UNITED STATES DISTRICT COURT FOR THE NORTHERN DISTRICT OF NEW YORK


January 9, 1996

UNITED STATES OF AMERICA against ANDRES REYES, Defendant.

The opinion of the court was delivered by: MCAVOY

MEMORANDUM-DECISION and ORDER

 I. BACKGROUND

 Count One of the superseding indictment charges defendant Andres Reyes with violating 21 U.S.C. §§ 841 and 846 by conspiring to distribute and possess with the intent to distribute crack cocaine. The alleged drug conspiracy existed from June, 1995, until October, 1995, in and around Troy and Albany, New York. Counts Two and Three of the indictment charge defendant with violating 21 U.S.C. § 841 and 18 U.S.C. § 2 by knowingly and intentionally distributing crack cocaine, with another person, in Albany, New York, on August 29, 1995, and September 14, 1995, respectively. Counts Four, Five, and Six of the indictment charge defendant with violating 21 U.S.C. § 841 and 18 U.S.C. § 2 by knowingly and intentionally possessing crack cocaine, with another person, with intent to distribute on August 29, 1995, September 14, 1995, and October 2, 1995, respectively.

 On October 5, 1995, defendant was brought before U.S. Magistrate Judge Ralph W. Smith, Jr., and arraigned. Defendant was denied bail and has been detained since that date. The following constitutes the Court's adjudication of defendant's omnibus pretrial motions.

 II. DISCUSSION

 A. DISCOVERY AND INSPECTION

 Defendant moves for discovery and inspection of a variety of material putatively in the government's possession. The government maintains that it has met all of its Rule 16 discovery obligations and argues that the Court should deny defendant's requests that exceed the requirements of that Rule.

 1. Miscellaneous Evidence

 Defendant requests that the Court order the government to comply with prior discovery requests, without providing persuasive reasons for why the government should be ordered to do so. The government assures the Court that defendants have been or will be afforded the opportunity to inspect all of the physical and documentary evidence that the government will seek to introduce at trial.

 Otherwise, the Court declines to order production of every item enumerated in defendant's omnibus motion, but does so in light of the sufficiency, in general, of the government's good faith representation that it understands and will comply with its obligations. See United States v. Taylor, 707 F. Supp. 696 (S.D.N.Y. 1989). The Court also reminds the government that it misapprehends its obligations at its peril and directs the government to err, if at all, in favor of defendant.

 2. Brady Exculpatory Material

 The government denies knowledge of any Brady exculpatory material at this time but assures the Court that it will be provided to defendant as it becomes known. The Court is satisfied with the government's apparent good faith, but once again encourages the government to err in favor of defendant when deciding whether to reveal future evidence that may be exculpatory.
++++++++
Decide whether each statement agrees with the court decision above, answering yes or no and quoting the exact words that settle it: (a) The defendant was arraigned on October 5, 1995. (b) The defendant was released on bail after the arraignment. (c) The government says it knows of Brady exculpatory material. The data after this point come from a separate source.

**PROVIDED INFORMATION:**
++++++++
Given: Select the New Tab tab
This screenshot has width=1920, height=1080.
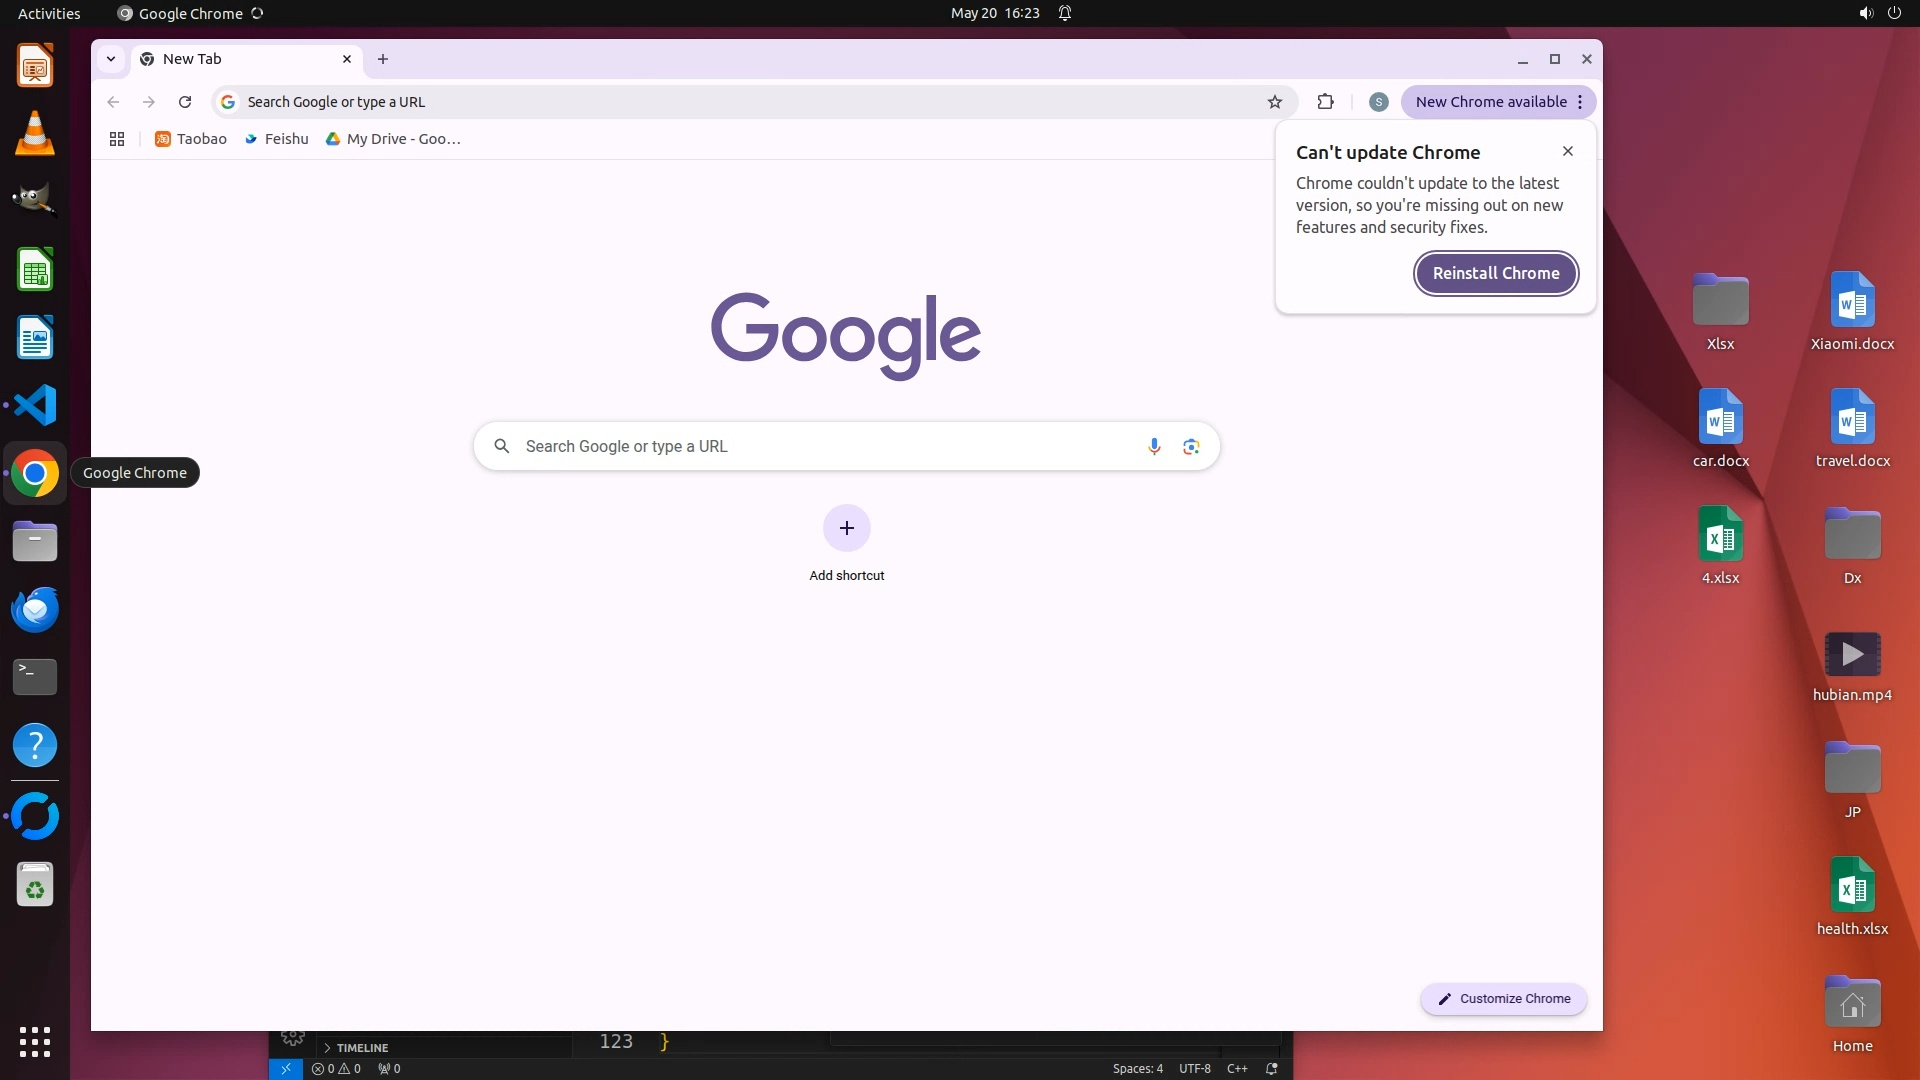Looking at the screenshot, I should pyautogui.click(x=240, y=59).
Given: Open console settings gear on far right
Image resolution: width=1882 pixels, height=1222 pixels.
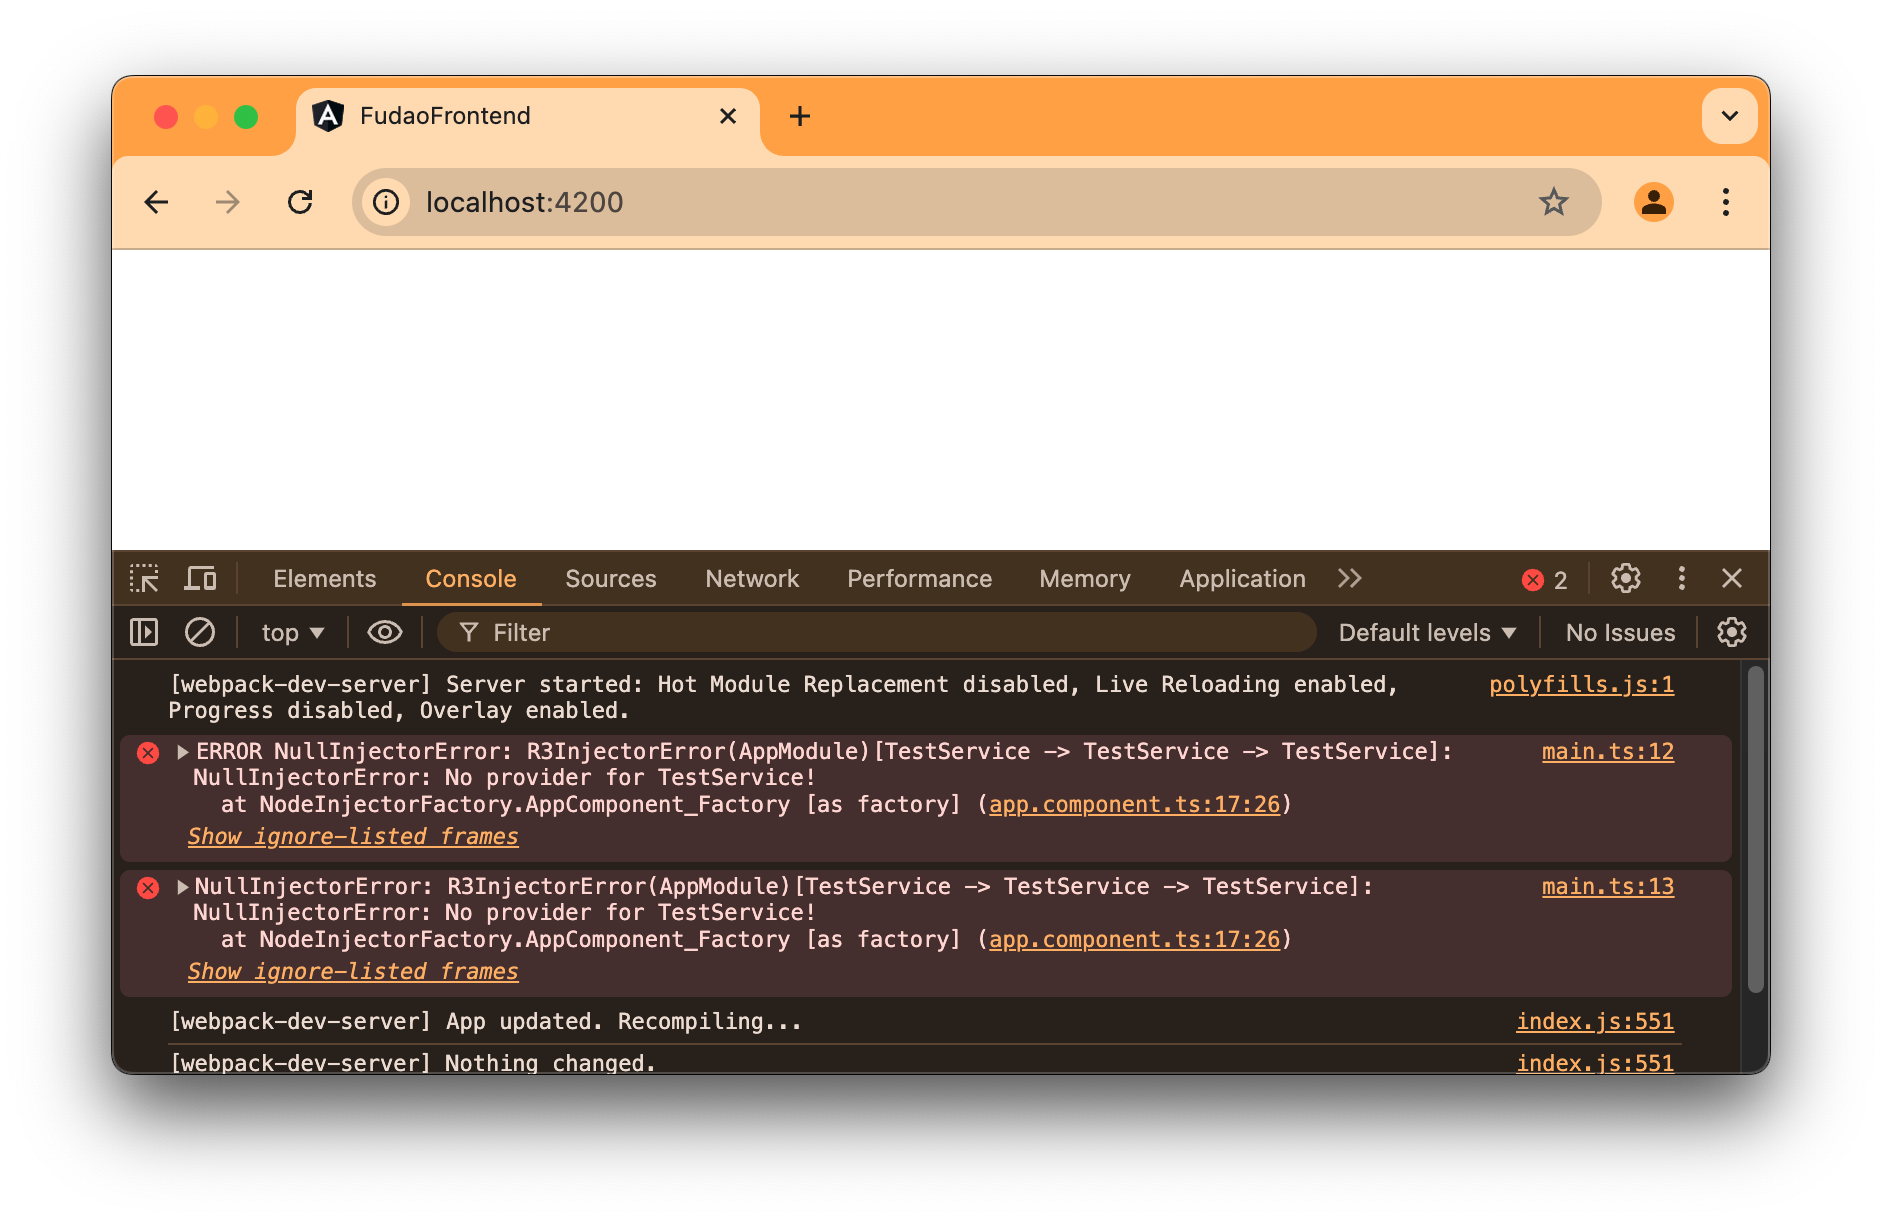Looking at the screenshot, I should (x=1731, y=632).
++++++++
**EXPECTED OUTPUT:**
(a) Yes: "On October 5, 1995, defendant was brought before U.S. Magistrate Judge Ralph W. Smith, Jr., and arraigned."
(b) No: "Defendant was denied bail and has been detained since that date."
(c) No: "The government denies knowledge of any Brady exculpatory material at this time"